There are four important takeaways from this study.

 First, while the economic costs are large, there is some range of projections. The actual costs may be lower or higher than the median predicted in the study. This is largely due to the fact that we don’t know how fast Greenland and Antarctica will melt. If they melt faster than projected, things will be worse than what I’ve described here.

Second, adaptation will help. By adaptation I mean making our societies less susceptible to sea level rise. For example, building sea walls when possible, building new infrastructure away from coasts, putting in natural breaks to limit storm surge during large storms, and making infrastructure more water-resistant.

Third, what we do now matters. If we can get off the high-emissions business as usual scenarios – if we can increase investment in clean and renewable energy – we can reduce the future costs.

Finally, while scientists often use 2100 as a benchmark year, it isn’t like oceans will stop rising then. In fact, we are committing ourselves to hundreds of years of rising oceans. The ocean has a lot of climate inertia. Once it starts rising, you cannot stop it. So, by focusing only on the year 2100, we are deluding ourselves into underestimating the long term costs.

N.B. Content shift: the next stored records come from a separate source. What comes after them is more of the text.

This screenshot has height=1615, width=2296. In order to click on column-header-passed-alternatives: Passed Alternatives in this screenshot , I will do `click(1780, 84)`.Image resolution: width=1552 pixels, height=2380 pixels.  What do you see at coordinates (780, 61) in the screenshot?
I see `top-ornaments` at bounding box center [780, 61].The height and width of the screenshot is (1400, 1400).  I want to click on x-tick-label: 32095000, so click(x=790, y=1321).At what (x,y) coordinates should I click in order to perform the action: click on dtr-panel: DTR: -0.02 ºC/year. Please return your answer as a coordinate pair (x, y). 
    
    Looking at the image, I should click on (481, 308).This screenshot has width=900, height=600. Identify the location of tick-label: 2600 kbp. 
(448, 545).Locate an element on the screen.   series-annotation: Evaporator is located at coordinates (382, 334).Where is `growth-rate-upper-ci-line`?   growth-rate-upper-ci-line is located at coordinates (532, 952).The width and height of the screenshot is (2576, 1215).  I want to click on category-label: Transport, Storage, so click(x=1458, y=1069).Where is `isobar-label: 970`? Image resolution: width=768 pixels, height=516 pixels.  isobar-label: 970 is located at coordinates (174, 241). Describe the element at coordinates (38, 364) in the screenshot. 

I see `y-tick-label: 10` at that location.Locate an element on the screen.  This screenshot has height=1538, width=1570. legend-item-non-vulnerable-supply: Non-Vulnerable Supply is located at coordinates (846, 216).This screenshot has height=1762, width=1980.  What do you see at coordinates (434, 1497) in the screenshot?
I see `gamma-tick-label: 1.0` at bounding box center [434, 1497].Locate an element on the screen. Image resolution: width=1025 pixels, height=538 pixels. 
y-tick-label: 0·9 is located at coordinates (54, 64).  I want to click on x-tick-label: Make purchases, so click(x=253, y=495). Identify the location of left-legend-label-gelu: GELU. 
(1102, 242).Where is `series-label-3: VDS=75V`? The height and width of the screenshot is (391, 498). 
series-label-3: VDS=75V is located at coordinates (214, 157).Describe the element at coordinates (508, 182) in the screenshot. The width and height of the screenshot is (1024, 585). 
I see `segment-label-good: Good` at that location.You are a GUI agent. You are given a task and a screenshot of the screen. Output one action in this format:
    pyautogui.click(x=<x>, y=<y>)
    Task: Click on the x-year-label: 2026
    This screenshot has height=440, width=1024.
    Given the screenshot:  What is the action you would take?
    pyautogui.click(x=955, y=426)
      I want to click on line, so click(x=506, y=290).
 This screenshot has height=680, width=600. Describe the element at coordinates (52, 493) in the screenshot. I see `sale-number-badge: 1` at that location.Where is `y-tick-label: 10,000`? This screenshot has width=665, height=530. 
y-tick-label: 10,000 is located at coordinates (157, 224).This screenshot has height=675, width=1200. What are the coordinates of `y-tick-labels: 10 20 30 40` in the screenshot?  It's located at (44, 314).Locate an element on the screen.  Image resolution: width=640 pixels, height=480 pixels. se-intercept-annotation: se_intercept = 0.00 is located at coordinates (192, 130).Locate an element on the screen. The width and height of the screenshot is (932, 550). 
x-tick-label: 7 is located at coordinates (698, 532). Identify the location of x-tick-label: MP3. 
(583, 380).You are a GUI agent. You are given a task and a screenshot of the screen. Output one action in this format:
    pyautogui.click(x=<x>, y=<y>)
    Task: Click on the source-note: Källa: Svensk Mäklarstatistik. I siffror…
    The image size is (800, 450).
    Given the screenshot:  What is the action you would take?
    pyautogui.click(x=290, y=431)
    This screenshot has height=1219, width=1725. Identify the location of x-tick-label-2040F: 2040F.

This research shows it’s important to connect climate science with economic science. Too often, social scientists and economists with very little climate science understanding have tried to tell us that climate change is not a problem. Whenever you hear an economist or a social scientist give you a rosy future prediction, take it with a grain of salt. Their opinion is worthless without being backed by physical understanding. And the loudest economists and social scientists often have very little of this physical understanding.